Erfinden und Enthüllen

Es ist kein Zufall, dass man in ihren Büchern öfter Personen mit ungarischer Genealogie begegnet, in ihrem jüngstem Roman sogar einem schwarzen Hund mit ungarischem Pass. Mittlerweile hat sie den feministischen Akt eines eigenen Nachnamens, der weder vom Vater noch vom Ehemann übernommen wurde, und den auch die Tochter trägt, in ihren Pass eintragen lassen und freut sich, dass sie als Schriftstellerin eine Dynastie begründen kann. Dass ihr Name tatsächlich "kakanisch" klingt, musste sie erfahren, als bei der Umbenennung von der Behörde geprüft wurde, ob es sich nicht um die "Anmaßung eines (möglicherweise ungarischen?) Adelsnamens handle."

Dieses Spiel mit Fiktionen und Fakten findet sich nicht nur im Leben der Autorin, sondern auch in ihren Büchern, die immer einen doppelten Boden haben. Bettina Balàka zählt zu den produktivsten und vielseitigsten Schriftstellerinnen in Österreich. Mehrere Gedicht-und Erzählbände, Theaterstücke und Hörspiele, Essays und bisher vier Romane zählen zu ihrem Œuvre, für das sie mehrfach ausgezeichnet wurde. Zu ihrer Vielseitigkeit gehört auch, dass sie für alle Texte genau recherchiert und nach einer geeigneten ästhetischen Form sucht. Sie wechselt dabei gekonnt die Genres, vom historischen Roman "Eisflüstern" (2006) über die Folgen des Ersten Weltkriegs bis zu ihrem jüngsten Roman "Unter Menschen"(2014), der sich an berühmten Vorbildern wie Marie von Ebner-Eschenbachs Hundeerzählung "Krambambuli" messen kann. Bettina Balàka greift in ihren Büchern brisante und gesellschaftspolitisch aktuelle Themen auf und erzählt spannend und unterhaltsam, ohne Scheu vor Klischees und der Trennung von High und Low, die sie mit ernüchternder Ironie unterläuft.

Nicht selten ist Bettina Balàka ungehalten über gesellschaftliche Verhältnisse, ja bisweilen sogar wütend wie in ihrem Essay "Messer"(2000) über die universale Verwertbarkeit und Zurichtung des weiblichen Körpers. Sie kämpft dabei nicht nur gegen die Messer der Chirurgen bei diversen Schönheitsoperationen, sondern auch gegen die Messer im Kopf der Frauen, die auf die vermeintlichen Angebote von "Selbstbestimmung" hereinfallen und "kaufen und fressen" und "tatsächlich das bescheuertere Geschlecht" sind. Sie will das aber nicht akzeptieren und schreibt dagegen an. Mit Witz und Eigensinn entlarvt sie postfeministische Verhaltensweisen bei Frauen und Männern und greift Stoffe auf, die in der Unterhaltungsliteratur oder esoterischen Ratgebern verhandelt werden wie in ihrem brillanten Roman "Kassiopeia"(2012), der vieles zugleich ist: Ein Liebesroman, ein Familienroman, ein Roman über das Schreiben und das alles ist raffiniert ineinander verwoben.

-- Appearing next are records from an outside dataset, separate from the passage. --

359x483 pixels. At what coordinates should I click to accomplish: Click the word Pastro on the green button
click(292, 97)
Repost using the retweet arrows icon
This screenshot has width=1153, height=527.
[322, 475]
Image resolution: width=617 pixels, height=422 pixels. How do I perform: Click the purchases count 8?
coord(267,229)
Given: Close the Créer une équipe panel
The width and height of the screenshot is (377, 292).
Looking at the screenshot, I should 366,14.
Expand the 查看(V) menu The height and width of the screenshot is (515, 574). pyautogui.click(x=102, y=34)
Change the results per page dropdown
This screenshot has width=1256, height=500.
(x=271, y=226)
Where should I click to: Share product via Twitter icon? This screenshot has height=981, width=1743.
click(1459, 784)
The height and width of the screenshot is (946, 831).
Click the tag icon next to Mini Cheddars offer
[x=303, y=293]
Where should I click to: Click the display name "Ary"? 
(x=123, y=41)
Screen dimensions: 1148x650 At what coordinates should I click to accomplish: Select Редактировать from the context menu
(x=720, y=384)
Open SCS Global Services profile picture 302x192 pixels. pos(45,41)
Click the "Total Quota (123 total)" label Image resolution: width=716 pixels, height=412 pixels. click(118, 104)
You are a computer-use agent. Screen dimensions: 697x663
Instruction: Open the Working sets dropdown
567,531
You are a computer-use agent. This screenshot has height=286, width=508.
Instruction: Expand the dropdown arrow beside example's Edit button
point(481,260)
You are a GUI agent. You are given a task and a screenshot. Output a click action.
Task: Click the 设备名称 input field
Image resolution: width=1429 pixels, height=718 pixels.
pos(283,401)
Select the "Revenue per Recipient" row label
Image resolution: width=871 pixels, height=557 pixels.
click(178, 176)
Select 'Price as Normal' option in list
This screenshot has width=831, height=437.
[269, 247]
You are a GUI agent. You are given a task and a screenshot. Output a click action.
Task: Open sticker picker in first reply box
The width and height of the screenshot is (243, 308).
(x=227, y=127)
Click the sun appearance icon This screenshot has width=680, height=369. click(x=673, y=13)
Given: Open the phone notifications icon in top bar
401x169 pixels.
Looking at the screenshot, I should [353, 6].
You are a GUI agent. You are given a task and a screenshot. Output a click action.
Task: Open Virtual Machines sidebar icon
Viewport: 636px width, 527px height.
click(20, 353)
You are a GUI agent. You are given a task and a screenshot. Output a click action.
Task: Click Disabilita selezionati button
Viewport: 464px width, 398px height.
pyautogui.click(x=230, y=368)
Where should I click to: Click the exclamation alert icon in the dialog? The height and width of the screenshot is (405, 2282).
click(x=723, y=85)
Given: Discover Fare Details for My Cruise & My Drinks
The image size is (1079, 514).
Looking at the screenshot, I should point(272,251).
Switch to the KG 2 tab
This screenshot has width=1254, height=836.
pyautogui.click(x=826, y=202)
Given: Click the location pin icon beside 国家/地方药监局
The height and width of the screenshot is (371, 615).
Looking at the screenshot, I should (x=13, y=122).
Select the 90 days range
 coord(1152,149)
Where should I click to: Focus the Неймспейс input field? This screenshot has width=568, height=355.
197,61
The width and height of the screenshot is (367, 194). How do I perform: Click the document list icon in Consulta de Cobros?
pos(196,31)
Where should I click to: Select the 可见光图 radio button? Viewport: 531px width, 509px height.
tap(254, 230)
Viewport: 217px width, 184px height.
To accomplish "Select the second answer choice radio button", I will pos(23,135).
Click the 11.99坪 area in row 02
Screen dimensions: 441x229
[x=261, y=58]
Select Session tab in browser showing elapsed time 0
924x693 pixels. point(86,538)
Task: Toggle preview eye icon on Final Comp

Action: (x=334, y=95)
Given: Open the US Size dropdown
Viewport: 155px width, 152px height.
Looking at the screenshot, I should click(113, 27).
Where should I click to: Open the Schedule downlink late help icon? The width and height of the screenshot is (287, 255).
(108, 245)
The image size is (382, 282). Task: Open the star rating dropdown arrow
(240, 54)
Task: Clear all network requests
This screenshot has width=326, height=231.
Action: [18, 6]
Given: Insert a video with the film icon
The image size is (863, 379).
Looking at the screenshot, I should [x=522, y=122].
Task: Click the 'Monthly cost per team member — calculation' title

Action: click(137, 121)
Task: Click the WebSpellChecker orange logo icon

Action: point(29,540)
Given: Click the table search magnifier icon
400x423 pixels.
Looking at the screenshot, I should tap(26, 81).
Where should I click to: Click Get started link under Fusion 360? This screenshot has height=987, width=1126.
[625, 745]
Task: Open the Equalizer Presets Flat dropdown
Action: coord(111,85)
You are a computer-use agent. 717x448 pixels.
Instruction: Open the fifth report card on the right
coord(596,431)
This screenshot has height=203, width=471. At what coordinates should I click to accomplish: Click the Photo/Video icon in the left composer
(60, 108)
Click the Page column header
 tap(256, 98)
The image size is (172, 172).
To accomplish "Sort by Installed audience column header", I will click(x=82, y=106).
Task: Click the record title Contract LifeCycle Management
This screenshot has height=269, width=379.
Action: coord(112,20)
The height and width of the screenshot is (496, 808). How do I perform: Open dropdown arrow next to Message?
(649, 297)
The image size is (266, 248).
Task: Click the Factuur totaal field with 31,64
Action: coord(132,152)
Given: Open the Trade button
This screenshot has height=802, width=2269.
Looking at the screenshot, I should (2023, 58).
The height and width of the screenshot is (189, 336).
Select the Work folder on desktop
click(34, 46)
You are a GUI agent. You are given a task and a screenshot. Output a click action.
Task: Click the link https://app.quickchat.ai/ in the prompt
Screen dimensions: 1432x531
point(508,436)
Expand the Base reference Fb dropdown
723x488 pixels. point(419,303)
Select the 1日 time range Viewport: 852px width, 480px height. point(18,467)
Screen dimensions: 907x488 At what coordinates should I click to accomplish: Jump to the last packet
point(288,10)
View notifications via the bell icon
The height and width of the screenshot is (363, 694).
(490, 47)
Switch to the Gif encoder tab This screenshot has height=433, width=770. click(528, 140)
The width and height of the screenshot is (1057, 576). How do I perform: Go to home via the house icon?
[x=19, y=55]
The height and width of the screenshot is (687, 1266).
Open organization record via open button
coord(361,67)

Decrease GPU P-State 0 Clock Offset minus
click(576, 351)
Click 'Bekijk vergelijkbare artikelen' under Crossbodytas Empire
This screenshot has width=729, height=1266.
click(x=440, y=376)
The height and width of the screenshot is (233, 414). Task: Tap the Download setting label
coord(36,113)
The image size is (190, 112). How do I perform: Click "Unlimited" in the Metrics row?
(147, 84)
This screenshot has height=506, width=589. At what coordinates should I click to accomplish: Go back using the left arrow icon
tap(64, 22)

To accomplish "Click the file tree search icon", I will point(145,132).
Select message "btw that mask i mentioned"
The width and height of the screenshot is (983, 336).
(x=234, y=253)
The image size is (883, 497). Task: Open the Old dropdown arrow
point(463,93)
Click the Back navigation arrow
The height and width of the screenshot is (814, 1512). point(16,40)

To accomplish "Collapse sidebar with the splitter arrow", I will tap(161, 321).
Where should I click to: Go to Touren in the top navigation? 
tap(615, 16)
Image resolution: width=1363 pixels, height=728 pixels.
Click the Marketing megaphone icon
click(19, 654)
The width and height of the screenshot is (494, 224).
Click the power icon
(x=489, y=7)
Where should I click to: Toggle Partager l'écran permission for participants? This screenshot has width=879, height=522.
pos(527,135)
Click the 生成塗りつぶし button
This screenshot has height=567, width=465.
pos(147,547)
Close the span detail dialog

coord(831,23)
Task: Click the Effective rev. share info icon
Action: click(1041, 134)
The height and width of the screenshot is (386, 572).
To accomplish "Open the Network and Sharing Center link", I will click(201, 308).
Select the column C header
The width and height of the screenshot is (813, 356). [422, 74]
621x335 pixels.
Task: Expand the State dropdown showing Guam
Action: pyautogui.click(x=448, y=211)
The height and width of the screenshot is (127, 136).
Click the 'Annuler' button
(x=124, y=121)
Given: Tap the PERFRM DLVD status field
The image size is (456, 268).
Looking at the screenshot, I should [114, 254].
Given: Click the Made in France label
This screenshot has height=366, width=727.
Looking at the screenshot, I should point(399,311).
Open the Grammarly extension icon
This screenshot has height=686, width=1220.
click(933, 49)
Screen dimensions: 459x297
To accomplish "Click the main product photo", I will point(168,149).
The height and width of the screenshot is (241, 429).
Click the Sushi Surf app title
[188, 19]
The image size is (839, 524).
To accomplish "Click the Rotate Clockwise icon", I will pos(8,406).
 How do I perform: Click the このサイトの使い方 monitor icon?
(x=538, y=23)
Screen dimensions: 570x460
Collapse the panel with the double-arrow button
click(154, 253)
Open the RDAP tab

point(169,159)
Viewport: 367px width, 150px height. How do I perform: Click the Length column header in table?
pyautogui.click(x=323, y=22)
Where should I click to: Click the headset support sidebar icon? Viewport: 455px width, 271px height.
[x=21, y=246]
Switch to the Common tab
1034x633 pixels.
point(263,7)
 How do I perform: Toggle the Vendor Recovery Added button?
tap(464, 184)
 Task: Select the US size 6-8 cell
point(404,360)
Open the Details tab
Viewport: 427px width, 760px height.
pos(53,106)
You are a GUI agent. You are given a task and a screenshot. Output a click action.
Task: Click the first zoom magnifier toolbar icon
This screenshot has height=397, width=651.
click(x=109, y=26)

Im Mittelpunkt des Geschehens steht Judit Kalman, eine wohlhabende Frau in den Vierzigern, die eines Tages in einer Buchhandlung den Roman "Kassiopeia" des jungen Erfolgsautors Markus Bachgraben entdeckt. Sie kauft ihn aufgrund des Klappentextsatzes "Am Ende steht die Gewissheit, dass jeder sein Glück findet, der mit offenen Augen durchs Leben geht". Sie hält das Buch für ein Meisterwerk, das geschrieben worden ist, um sie zu trösten und will mit ihm ein neues Leben beginnen. Judit möchte sein "Schutzengel" werden, anders ausgedrückt erfüllt sie das Täterprofil einer "Stalkerin". Sie spioniert ihm nach und entwickelt in ihrem Liebeswahn beachtliche kriminelle Energien, verfolgt ihn bis nach Venedig, das für romantische Liebesabenteuer seit langem berühmt ist.

Von Menschen und Hunden

Mit durchtriebener Komik inszeniert Bettina Balàka in "Kassiopeia" eine Liebesgeschichte, in der Literatur und Leben immer wieder durcheinandergeraten und schließlich keiner der beiden Spieler die Fäden in der Hand hat. Denn auch Markus Bachgraben gebraucht Judit Kalman für ein Experiment und behandelt sie "wie eine literarische Figur".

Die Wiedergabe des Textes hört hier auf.